Ali Buğatekin

from the log

5/15/2026 · 4 min read

The Value Isn't in the Model Anymore — It's in What Surrounds It

Ali Buğatekin

AI ToolingDeveloper ExperienceSkillsFrontend

Watching what's been happening on the dev tooling side these past months, there's one observation that won't leave my head: a newly released model isn't news on its own anymore. The interesting part is what's being built around that model.

A few months ago, when a new frontier model dropped, my reflex was "what did it score on the benchmarks, how much does it cost, which API is it on?" That reflex doesn't fire anymore. Because the gap between model releases looks small next to what's happening in the ecosystem around them.

Where the signal is coming from

Look at the first half of May. At Code w/ Claude, Anthropic didn't announce a new model — they said "today is about the products working better." Instead they talked about Code Review, Routines, Auto-fix — i.e., the pipeline the model sits in. Even in the PwC partnership announcement, the thing actually being sold isn't the model's raw power; it's how the model fits into insurance underwriting, M&A diligence, month-end close.

Over on GitHub, mattpocock/skills climbed into trending. The repo isn't "a new agent framework" — it's just one engineer's personal .claude/skills/ folder. Standalone SKILL.md files for TDD, triage, diagnose. That this is what's getting attention is the same signal: people aren't asking "did the model get stronger" — they're asking "how do I channel the model."

What this changes

As a frontend developer, this is where I see it most concretely:

When starting a new project, picking the model is no longer one of the first three decisions. Instead: what does this project's SKILL.md layer look like? Which routines should run automatically overnight? Will the agent do code review, or will I?

The tool's brand is becoming meaningless. A single SKILL.md file works in Claude Code, Cursor, and OpenCode alike. Even if the model changes, you get the feeling of "I have one context layer, it's portable." That's already past last year's "which IDE?" question.
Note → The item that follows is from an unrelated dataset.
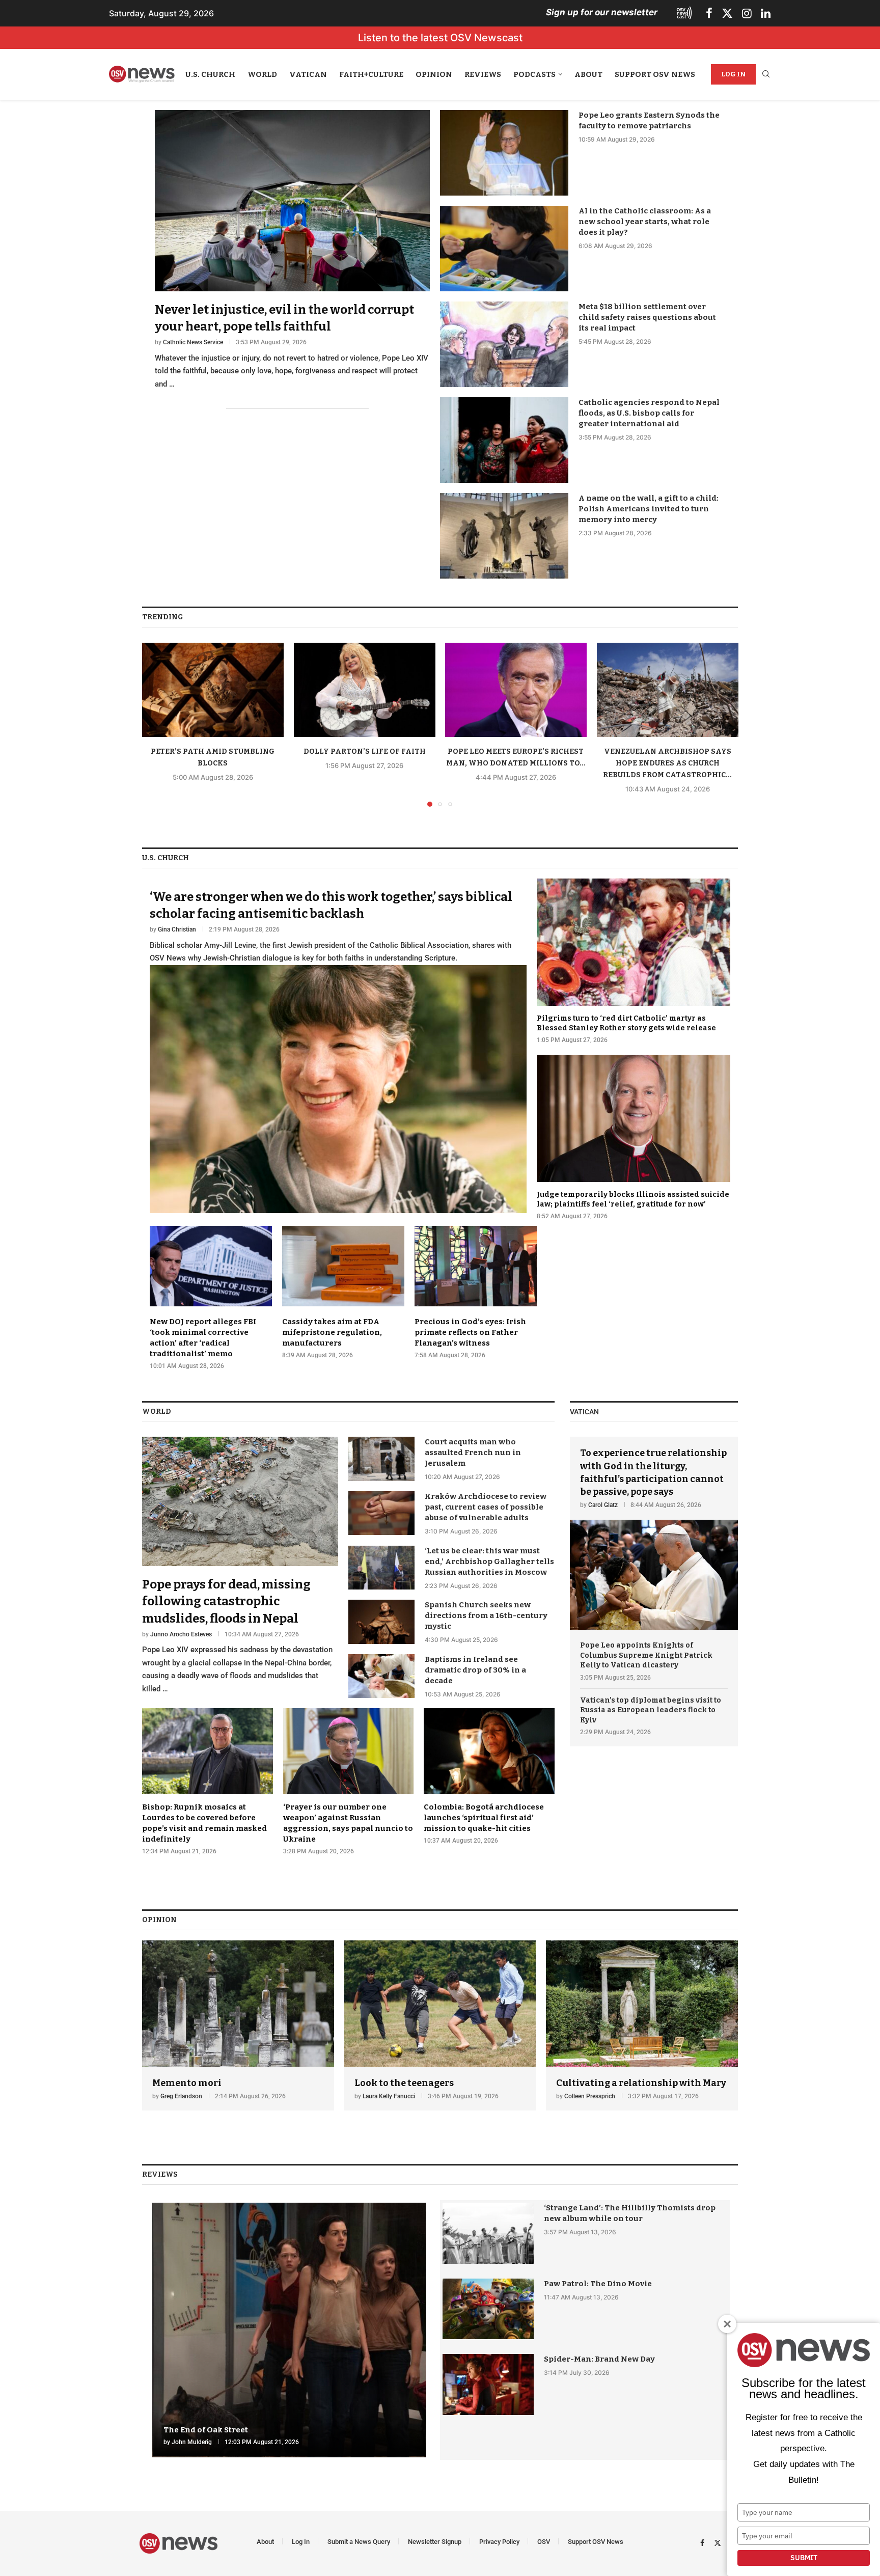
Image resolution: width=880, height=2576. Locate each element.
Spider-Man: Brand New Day (599, 2359)
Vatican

The industry is pricing this in too. Look at Windsurf 2.0 — it's stepping away from the editor + sidekick model toward Spaces and a Kanban command center. Cursor has its parallel agent architecture. The shared story is the same: being the smartest thing in the room isn't enough for the model anymore; you have to bend the model tightly into the flow of the work.

What this is telling me

Models still matter, and when there are real jumps they'll get talked about again. But day to day, a new model means "slightly better output"; a tooling shift is a completely different way of living — "I leave a routine before closing the laptop, the PR is ready by morning."

That's why what's been on my mind lately isn't "Opus or Sonnet." It's "what can I build around this work so I don't keep redoing it?" — that question. Models progress on their own. The real work is designing where the model lands.

The value isn't in the model anymore — it's in what surrounds the model.

Will this argument still hold a year from now? Not sure. A model leap might sweep it all away at some point. But where I stand today, the slogan "the value isn't in the model anymore — it's in what's around the model" still feels right to me.